Required task — Write out the part of the podcasting forum thread below word for word, starting at "This forum is" and ending at "to begin with.".

Dude....*you* may not think it's personal but you are trying to start a campaign to have *my* show removed from the iTMS. You don't think that makes it personal to *me*?


> yet you continue to espouse that I think myself above the Podcast law so to speak.


I have said no such thing but, if it makes you feel better to think so, you go right ahead.


> Enjoy Paris, it's beautiful this time of year.


I won't have time to "enjoy Paris" - I'll be PODCASTING.


----------



## ShawnKing (Mar 21, 2005)

mguertin said:


> where are things going on this forum? Do mods (have to start getting heavy handed?)
> 
> Can you take this to a different forum or PM's already?


Wha....? I didn't realize someone was forcing you to read these posts.


----------



## ShawnKing (Mar 21, 2005)

MacME said:


> on a side note, does this forum have an ignore list like on other forums?


Why do people seem to have such a hard time *not reading* those posts not of interest to them? I honestly don't understand that.


----------



## Alirio (Sep 9, 2005)

ShawnKing said:


> Why do people seem to have such a hard time *not reading* those posts not of interest to them? I honestly don't understand that.


We finally agree on something...  

Thank you MacME for bringing Shawn and I together.


----------



## Alirio (Sep 9, 2005)

ShawnKing said:


> Dude....*you* may not think it's personal but you are trying to start a campaign to have *my* show removed from the iTMS. You don't think that makes it personal to *me*?


Campaign? Over-reacting aren't we???


----------



## Guest (Sep 13, 2005)

It was of interest to me until you started ranting about it all Shawn. I was coming back to read (potentially) interesting information, not rants from you being personally attacked by everyone. I say that I agree that you're show is not a podcast if it can't be downloaded and moved to an iPod (notice the Pod part of the name?).

This forum is going downhill ...


----------



## Alirio (Sep 9, 2005)

I would like to apologize to everyone if this should have been posted in a differnt forum.

My intent was to debate the legitimacy of the label Podcast with regards to a stream.

I chose to use Shawn King's show as an example because it is the "Podcast" that made me think to post this thread to begin with. 

I thought posting it in the Anything Mac or iPod forum was OK because it has to do with Podcasting and therefore iPods.

Please feel free to request this thread's demise (deletion) if it's gotten too far out of hand.


----------



## ShawnKing (Mar 21, 2005)

mguertin said:


> It was of interest to me until you started ranting about it all Shawn.

Provided material —

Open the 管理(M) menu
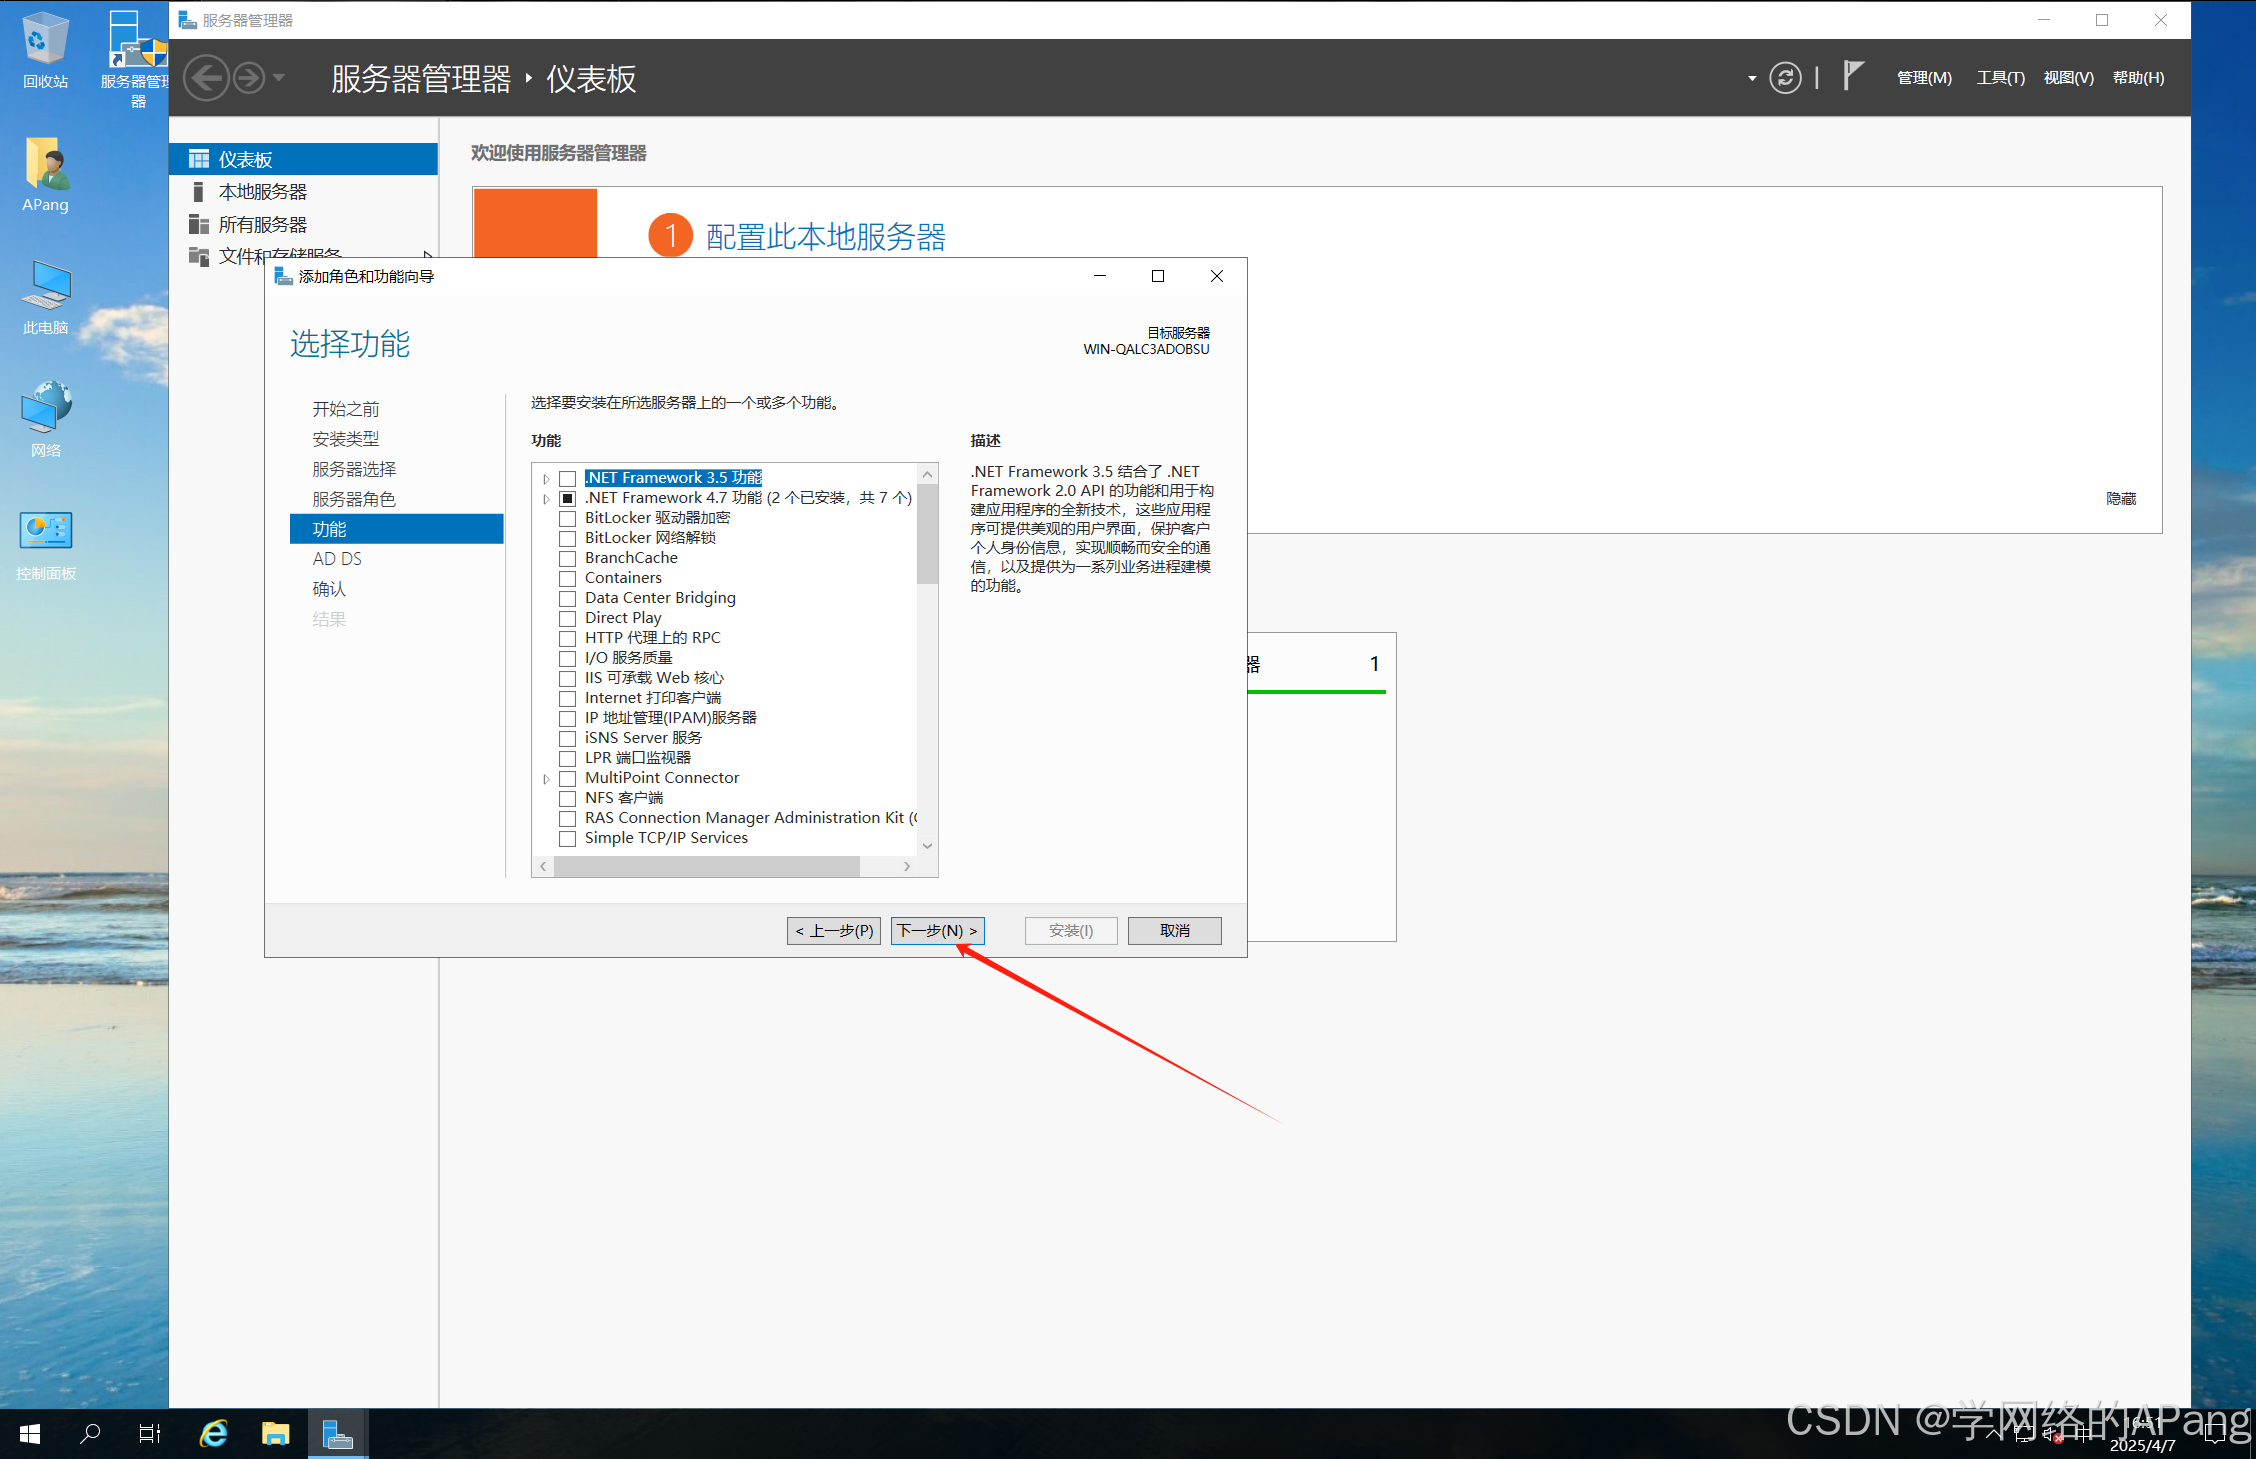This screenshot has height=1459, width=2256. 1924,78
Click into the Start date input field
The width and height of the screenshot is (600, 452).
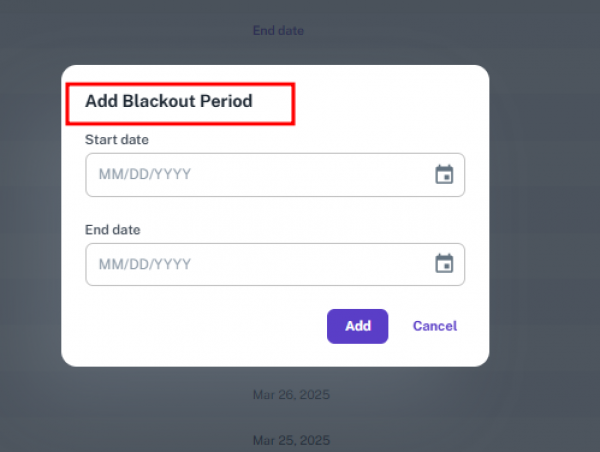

Full solution —
This forum is going downhill ...


----------



## Alirio (Sep 9, 2005)

I would like to apologize to everyone if this should have been posted in a differnt forum.

My intent was to debate the legitimacy of the label Podcast with regards to a stream.

I chose to use Shawn King's show as an example because it is the "Podcast" that made me think to post this thread to begin with.